_Exercise prompt_
Every line with "icon" in it must be copied from the data.

_Data items_
# # # # #

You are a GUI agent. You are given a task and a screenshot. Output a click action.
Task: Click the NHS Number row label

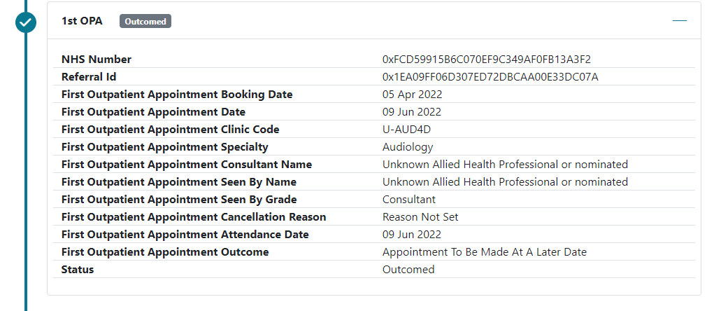point(97,60)
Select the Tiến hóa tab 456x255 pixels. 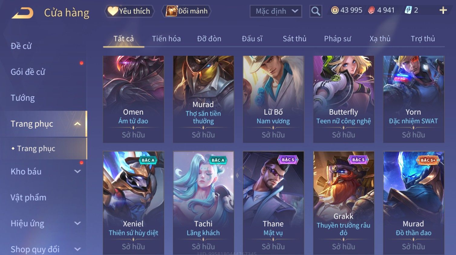[166, 39]
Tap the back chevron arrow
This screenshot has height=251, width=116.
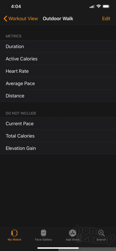point(5,19)
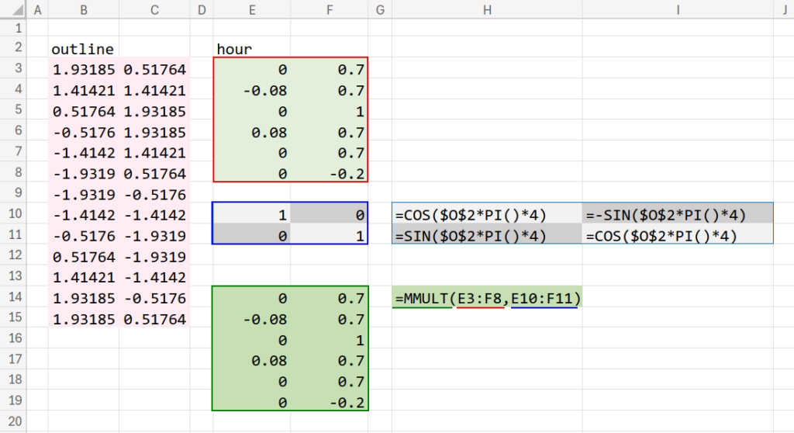
Task: Click the =-SIN($O$2*PI()*4) formula cell
Action: click(x=677, y=214)
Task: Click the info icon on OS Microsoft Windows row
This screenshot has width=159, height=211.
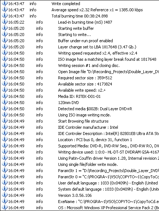Action: [5, 208]
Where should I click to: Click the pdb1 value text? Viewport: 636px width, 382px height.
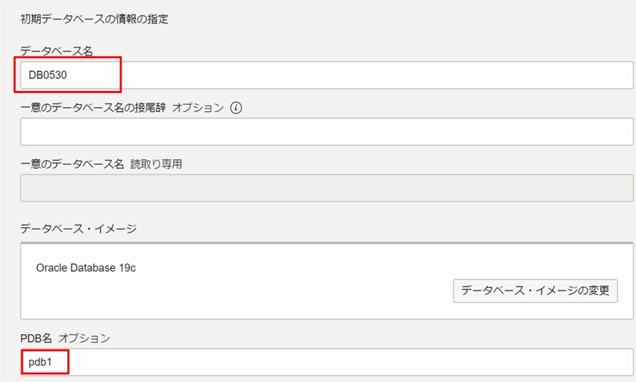39,362
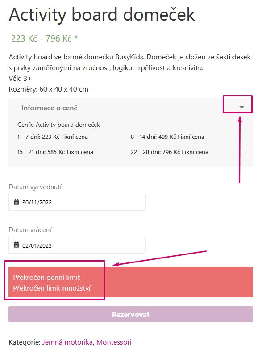The width and height of the screenshot is (274, 358).
Task: Select the 1 - 7 dní price entry
Action: point(54,137)
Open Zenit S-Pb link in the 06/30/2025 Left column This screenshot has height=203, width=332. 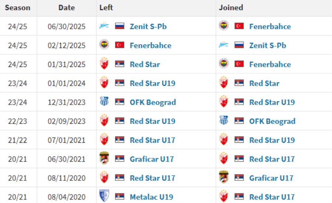click(148, 27)
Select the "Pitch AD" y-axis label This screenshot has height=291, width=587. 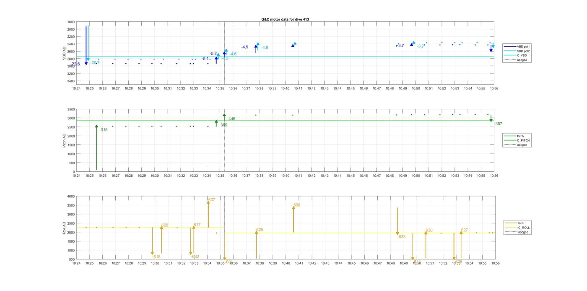(64, 141)
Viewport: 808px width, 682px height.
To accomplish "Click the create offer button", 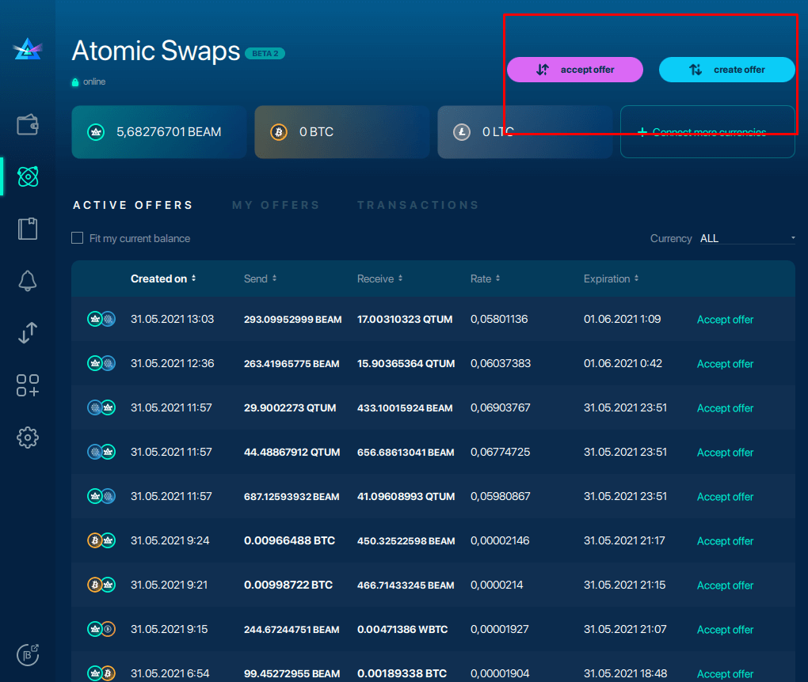I will tap(726, 70).
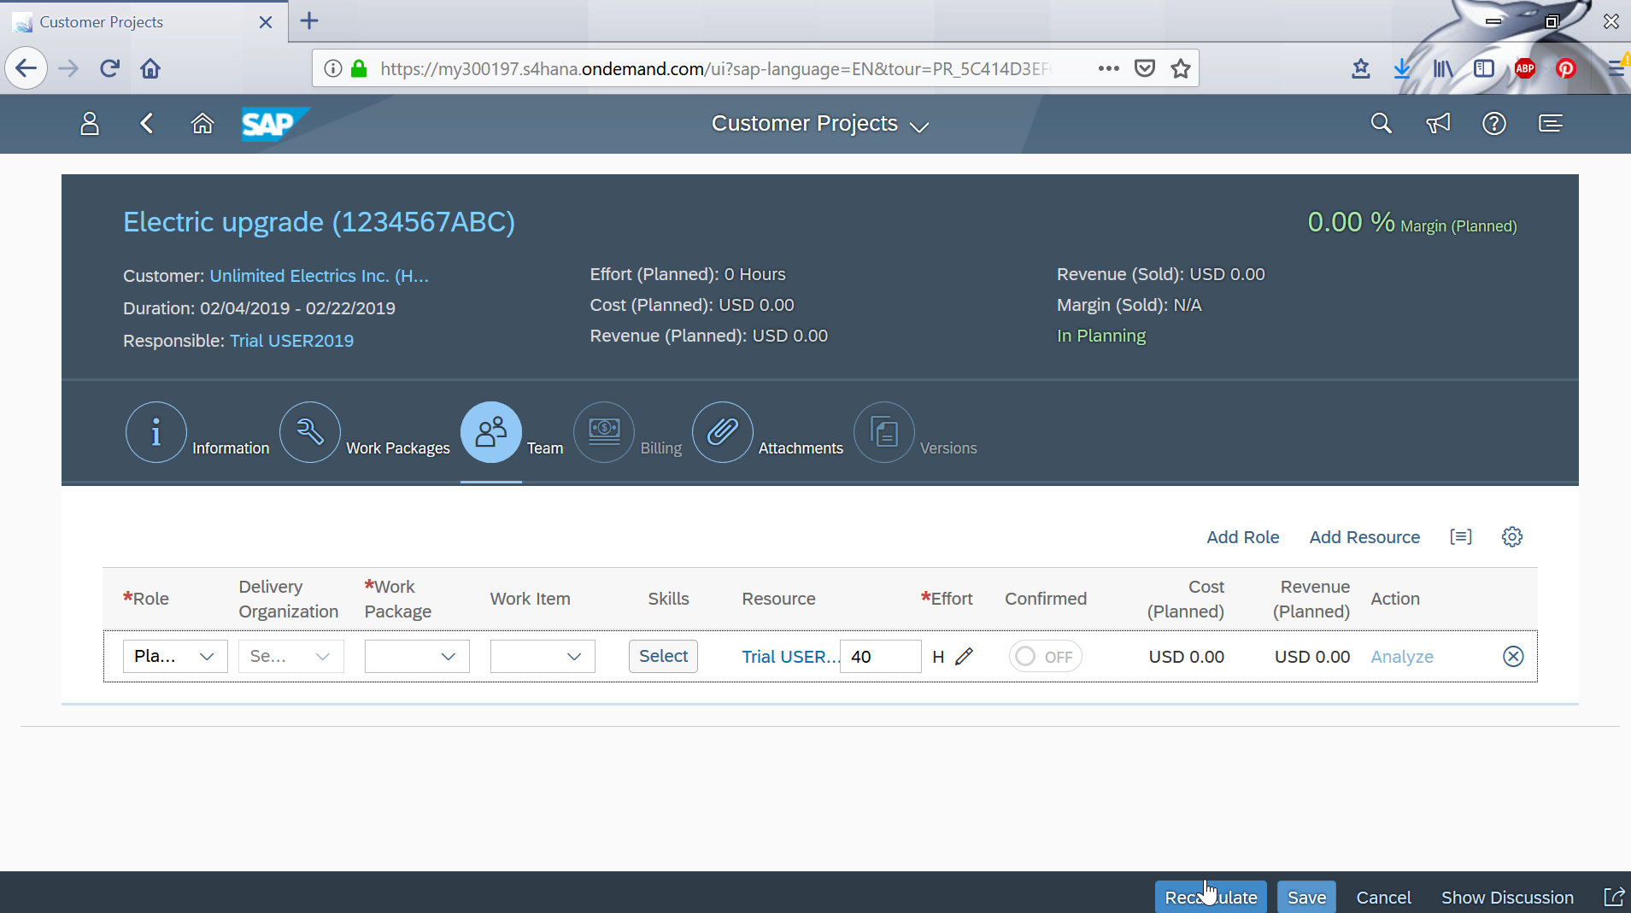Click the Effort input field
The height and width of the screenshot is (913, 1631).
880,657
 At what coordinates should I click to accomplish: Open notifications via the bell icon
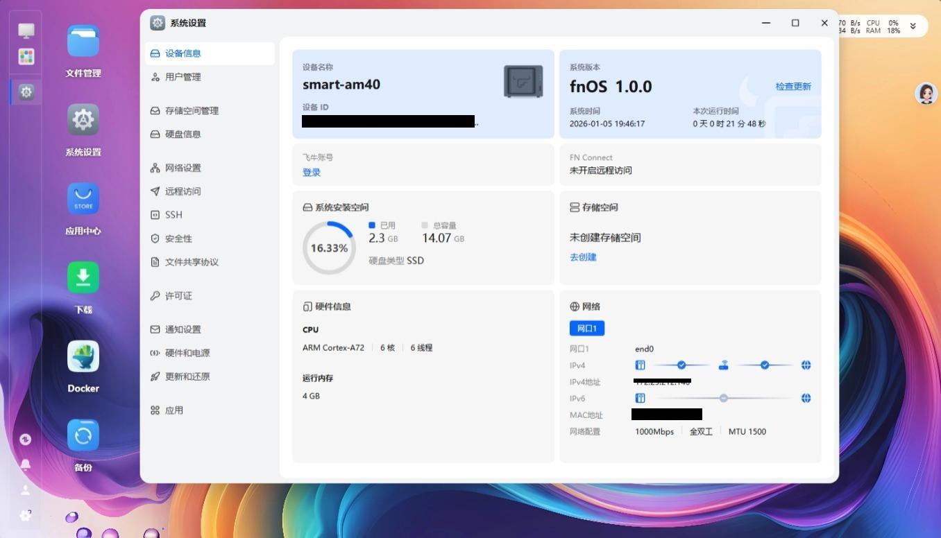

# # # # #

_Task answer_
Task: Click the info icon on OS Microsoft Windows row
 At what coordinates should I click to accomplish: Open notifications via the bell icon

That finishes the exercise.